174.

—Nadie aguanta de este modo tanto tiempo. Los que van y vienen, los que andan y ven y oyen, se entretienen de otra manera. Lo nuestro es la auténtica postración, aquí no se mueve ni una mosca.

—No quiero quejarme de vicio, ni que nadie se altere ni advierta que puedo estar incómodo. La razón de esta quietud es la misma que la de la tranquilidad del corazón y la conciencia. Hace ya tanto tiempo que las horas no tienen sentido, es igual que si la noche se paralizara o que al reloj se le hubiesen caído las agujas.

—Es porque te resignas, y de eso se trata, de que estemos resignados. Lo que nos cayó encima no es un castigo, es una imprevisión o un contratiempo. Nos cayó encima porque estábamos en el sitio justo para que así fuese, le podía haber sucedido a otro cualquiera. Tampoco es una fatalidad, es como digo: una mera circunstancia.

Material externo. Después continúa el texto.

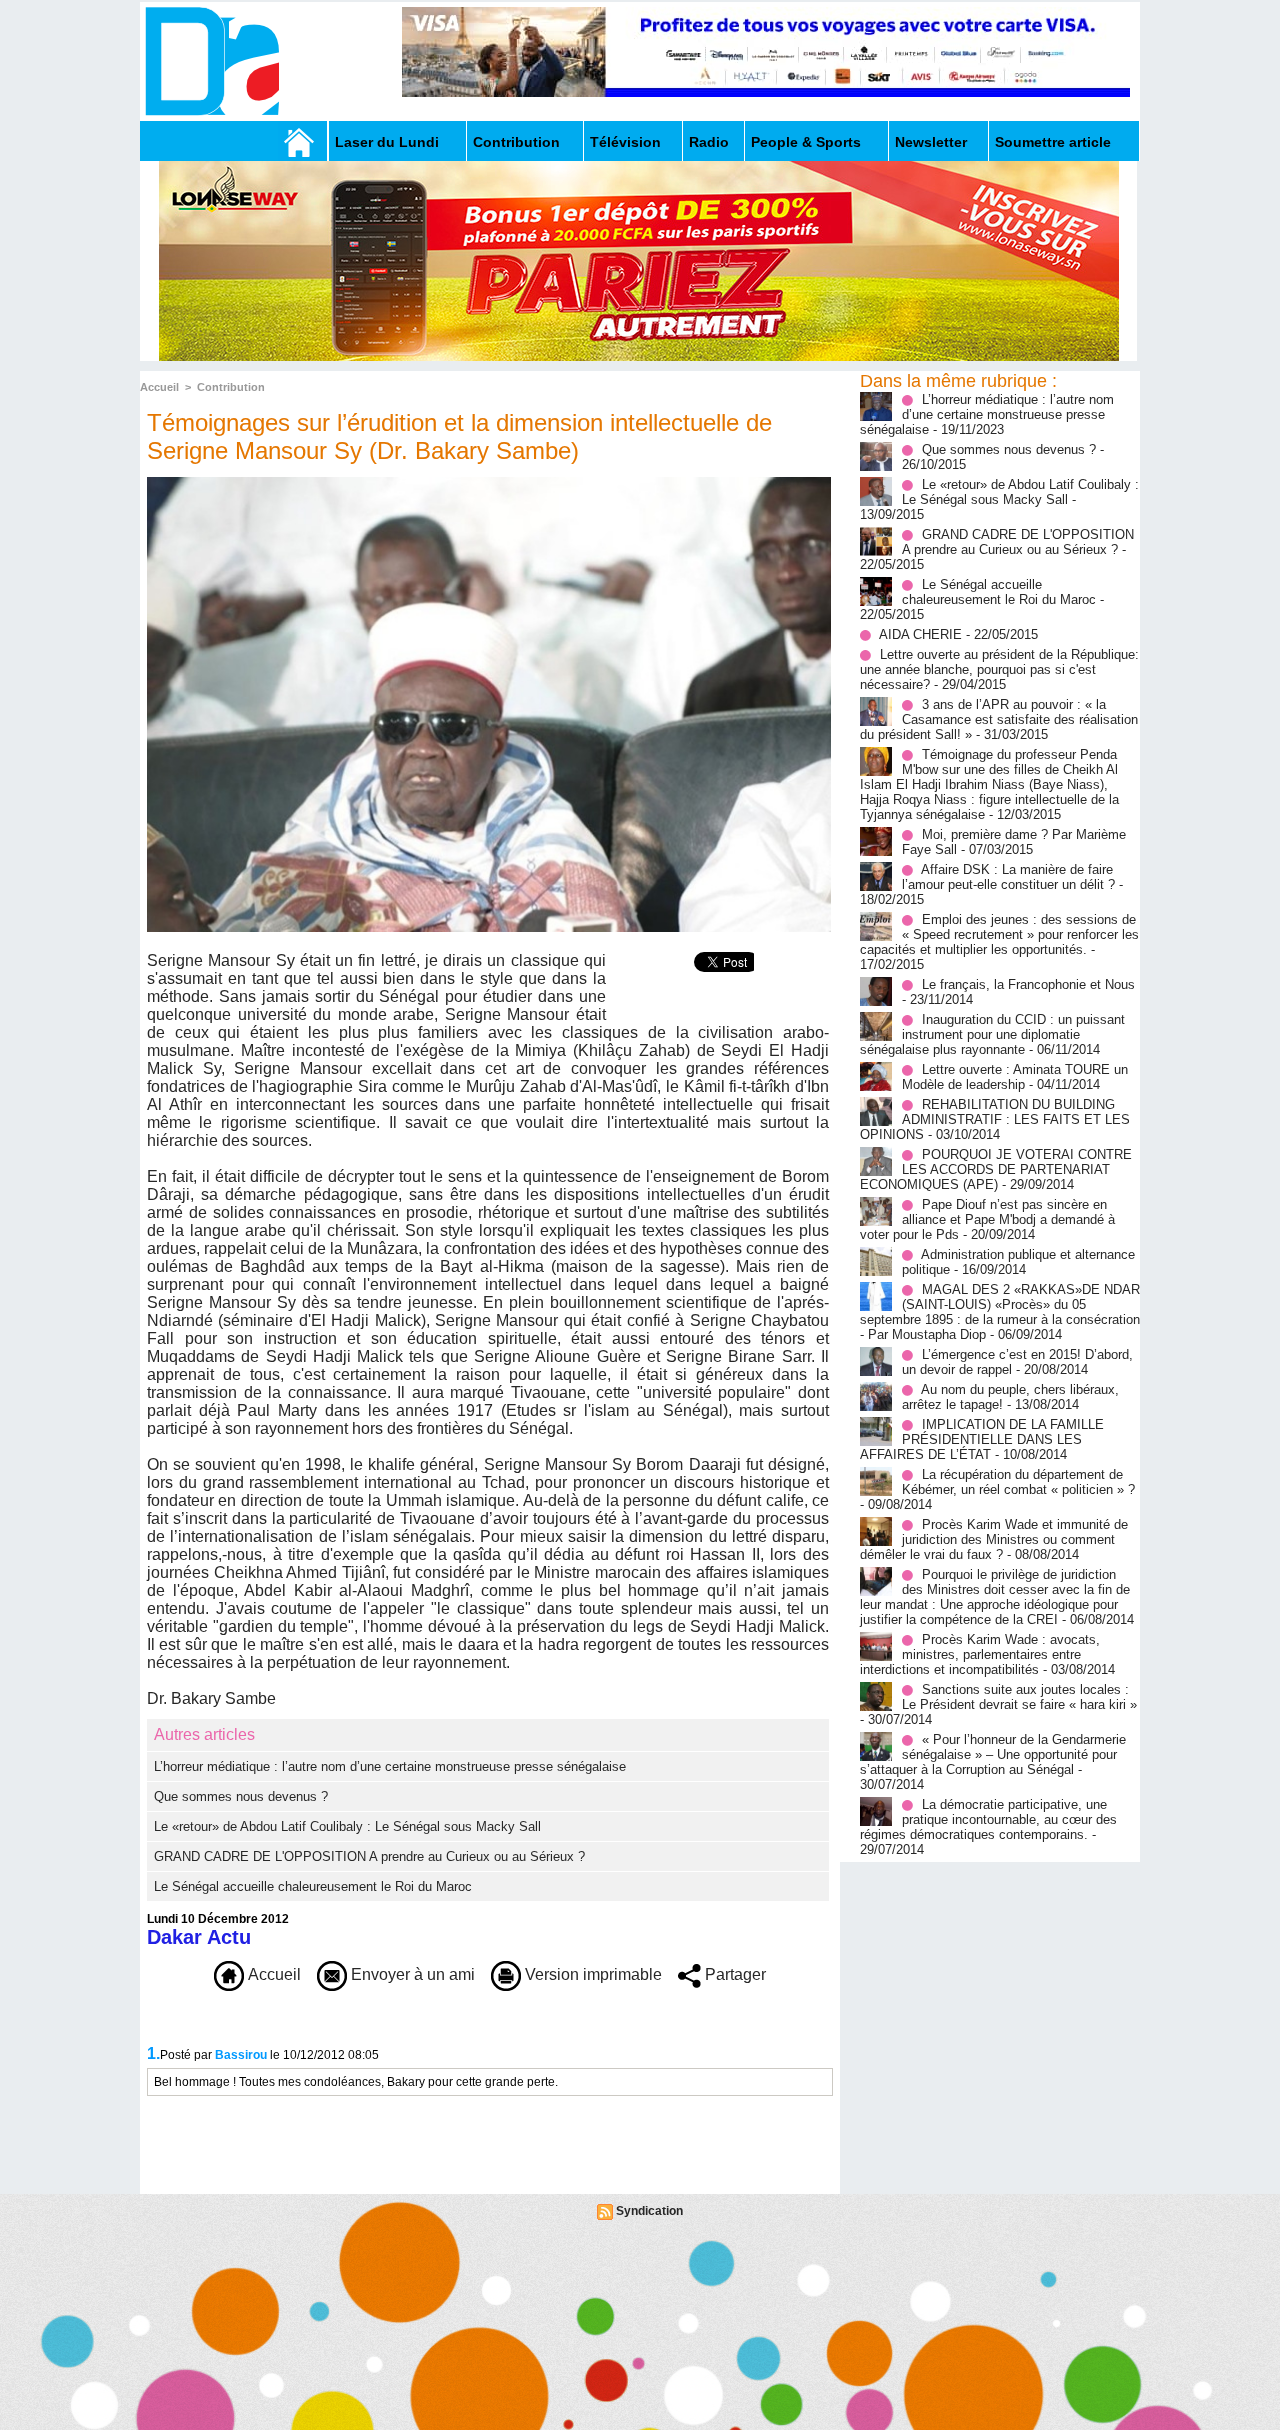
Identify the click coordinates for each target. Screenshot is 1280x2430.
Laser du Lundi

—Te haces un lío y, además, te amargas la existencia. Yo he visto la claridad como un cristal empañado o un trapo sucio y no tengo de ella ninguna nostalgia. En lo oscuro, aquí quieto, siento el sosiego de lo que no me conmociona, la beatitud de lo que se me derrite en las venas. Hay que valorar estas emociones, la sensación de haber quedado suspendido entre las dos orillas, y también entre el bien y el mal.

—Muy sencillo, muy fácil. Sosegados y sin ningún atisbo de la angustia con que nos colgaron. La cuerda al cuello y suspendido el ánimo. La mano que apretó la carótida. No olvido el vaivén del vientre y las piernas colgadas como dos palillos. Si al menos el sueño reconvirtiera la pesadilla en un reflejo humano.

—Puedes levantarte, nada nos lo impide. Das una vuelta alrededor de ti mismo y has bordeado el mundo y el abismo que lo cerca. El vértigo te ayudará a calmarte. No hay ningún bien en la cabeza que no sea susceptible de estallar, nada de lo que convenga apropiarnos. Ahora somos buenos o, al menos, bondadosos, eso no podrás negármelo.

—Para engañarnos, como beatos o bienaventurados, pero no como criminales. Daría todo lo que fui, lo que me correspondía y lo que quité o me robaron, por salir fuera, ver, andar, pararme en la primera esquina a imaginar lo que pudiese aguardarme en la siguiente.

—La punta de un hilo. El cabo suelto de la cuerda. Ni te mece el viento ni las estrellas te incordian. Hay una habitación que no tiene paredes. El firmamento es el suelo en el que pisas, la tierra el cuenco vacío donde enterraron los pensamientos. Te quejas de vicio.

—Me quejo de espanto. No me acomodo con esa facilidad con la que tú te avienes para estar apaciguado, como si nada quedara de aquel espíritu voluntarioso que te llevaba y te traía con igual inquina que desesperación. Iba detrás de ti o a tu lado, y no necesitaba levantar la cabeza para secundarte cuando apretabas la piedra con el puño. El bien era una encomienda mucho más comprometida y valerosa que la bondad.

—Un paso errado te lleva al abismo. Caerás de cabeza, quedarás colgado por un pie. La cólera se deshacía cuando la piedra se convertía en arena. Caerás de cabeza, luego no te quejes.